[Problem] After locating the line with "Open Access My Vault", retype it and every later line exactly, stopping at the end of the records.

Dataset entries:
══════════

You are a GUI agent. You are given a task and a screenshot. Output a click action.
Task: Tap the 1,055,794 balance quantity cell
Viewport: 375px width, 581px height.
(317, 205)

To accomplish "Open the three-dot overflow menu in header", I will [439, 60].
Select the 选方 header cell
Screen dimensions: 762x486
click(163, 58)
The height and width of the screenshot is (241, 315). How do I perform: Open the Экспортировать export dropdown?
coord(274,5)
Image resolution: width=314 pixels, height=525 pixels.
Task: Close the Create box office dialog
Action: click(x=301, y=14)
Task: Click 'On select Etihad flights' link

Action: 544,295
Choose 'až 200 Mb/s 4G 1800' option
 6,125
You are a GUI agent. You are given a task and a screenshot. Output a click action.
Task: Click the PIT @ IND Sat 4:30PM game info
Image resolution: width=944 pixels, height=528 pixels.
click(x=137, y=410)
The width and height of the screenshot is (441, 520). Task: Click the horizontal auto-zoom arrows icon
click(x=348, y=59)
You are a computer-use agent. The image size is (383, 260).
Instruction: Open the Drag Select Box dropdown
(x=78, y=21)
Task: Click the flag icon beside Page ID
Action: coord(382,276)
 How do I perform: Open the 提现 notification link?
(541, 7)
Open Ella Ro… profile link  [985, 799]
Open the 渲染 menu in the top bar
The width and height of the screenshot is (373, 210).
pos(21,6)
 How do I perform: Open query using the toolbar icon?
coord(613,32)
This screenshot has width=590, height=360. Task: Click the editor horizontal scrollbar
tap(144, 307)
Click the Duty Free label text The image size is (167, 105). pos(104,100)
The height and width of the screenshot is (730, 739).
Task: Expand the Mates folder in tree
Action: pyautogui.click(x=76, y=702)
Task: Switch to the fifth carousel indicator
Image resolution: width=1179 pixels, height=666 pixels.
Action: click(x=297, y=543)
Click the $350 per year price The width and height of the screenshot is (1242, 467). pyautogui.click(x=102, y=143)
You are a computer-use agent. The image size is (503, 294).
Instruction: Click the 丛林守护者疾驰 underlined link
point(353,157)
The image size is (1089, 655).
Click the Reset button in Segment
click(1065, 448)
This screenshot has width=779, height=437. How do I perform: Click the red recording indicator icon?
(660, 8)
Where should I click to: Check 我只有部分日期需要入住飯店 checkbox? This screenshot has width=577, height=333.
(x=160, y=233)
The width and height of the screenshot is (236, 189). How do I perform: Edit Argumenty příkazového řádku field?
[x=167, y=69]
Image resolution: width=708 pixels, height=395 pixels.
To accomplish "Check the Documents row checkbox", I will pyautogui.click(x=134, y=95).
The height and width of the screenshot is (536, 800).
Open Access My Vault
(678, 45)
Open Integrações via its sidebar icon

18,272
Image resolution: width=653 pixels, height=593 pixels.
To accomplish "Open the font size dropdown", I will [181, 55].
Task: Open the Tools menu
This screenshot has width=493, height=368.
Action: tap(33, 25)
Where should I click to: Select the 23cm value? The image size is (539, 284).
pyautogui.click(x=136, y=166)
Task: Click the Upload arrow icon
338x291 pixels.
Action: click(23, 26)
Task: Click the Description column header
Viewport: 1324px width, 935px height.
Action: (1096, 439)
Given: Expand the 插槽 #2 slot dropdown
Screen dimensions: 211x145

══════════

[Problem solution]
Open Access My Vault
(678, 45)
Open Integrações via its sidebar icon

18,272
Image resolution: width=653 pixels, height=593 pixels.
To accomplish "Open the font size dropdown", I will [181, 55].
Task: Open the Tools menu
This screenshot has width=493, height=368.
Action: tap(33, 25)
Where should I click to: Select the 23cm value? The image size is (539, 284).
pyautogui.click(x=136, y=166)
Task: Click the Upload arrow icon
338x291 pixels.
Action: click(23, 26)
Task: Click the Description column header
Viewport: 1324px width, 935px height.
Action: (1096, 439)
Given: Expand the 插槽 #2 slot dropdown
Screen dimensions: 211x145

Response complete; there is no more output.